First Principles View:
We want code that is predictable and doesn’t break when we use child classes in place of parent classes.
So we ask:
- Can I trust that any subclass won’t break expectations?
- Does the subclass behave like the base class?
Real-World Analogy:
Imagine you have a charging socket:
- It's labeled USB-A port.
- You plug in a USB fan – works fine.
- You plug in a USB mouse – works fine.
- Now you plug in a USB blender, and suddenly it explodes or blows the fuse.

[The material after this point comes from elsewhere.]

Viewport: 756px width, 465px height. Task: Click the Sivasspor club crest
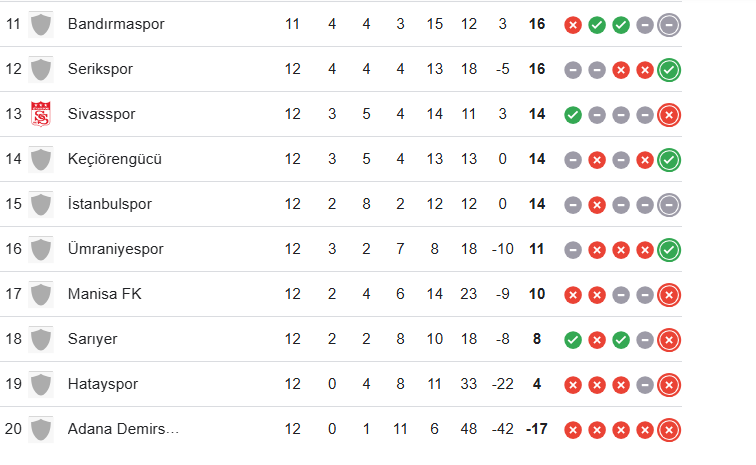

Even though it physically fits, the behavior violates expectations.
That’s an LSP violation.
1class Rectangle {
2 constructor(public width: number, public height: number) {}
3
4 setWidth(w: number) {
5 this.width = w;
6 }
7
8 setHeight(h: number) {
9 this.height = h;
10 }
11
12 getArea(): number {
13 return this.width * this.height;
14 }
15}
16
17class Square extends Rectangle {
18 setWidth(w: number) {
19 this.width = w;
20 this.height = w;
21 }
22
23 setHeight(h: number) {
24 this.height = h;
25 this.width = h;
26 }
27}
28
29
30function printArea(shape: Rectangle) {
31 shape.setWidth(5);
32 shape.setHeight(10);
33 console.log(shape.getArea());
34}
35
36printArea(new Rectangle(5, 5)); // prints 50
37printArea(new Square(5, 5)); // prints 100 , WTF?
Even though Square extends Rectangle, it doesn’t behave like a normal rectangle — it breaks expectations.
1interface Shape {
2 getArea(): number;
3}
4
5class Rectangle implements Shape {
6 constructor(public width: number, public height: number) {}
7 getArea() {
8 return this.width * this.height;
9 }
10}
11
12class Square implements Shape {
13 constructor(public side: number) {}
14 getArea() {
15 return this.side * this.side;
16 }
17}
18
19This respects LSP.
Now you’re not pretending that a square is a rectangle — they both just implement Shape, which returns an area.
This respects LSP.
Golden Rule for LSP
Don’t lie with inheritance.
Ask yourself:
“Can I substitute the child for the parent without breaking the logic?”
If not, don’t inherit. Use composition or interfaces instead.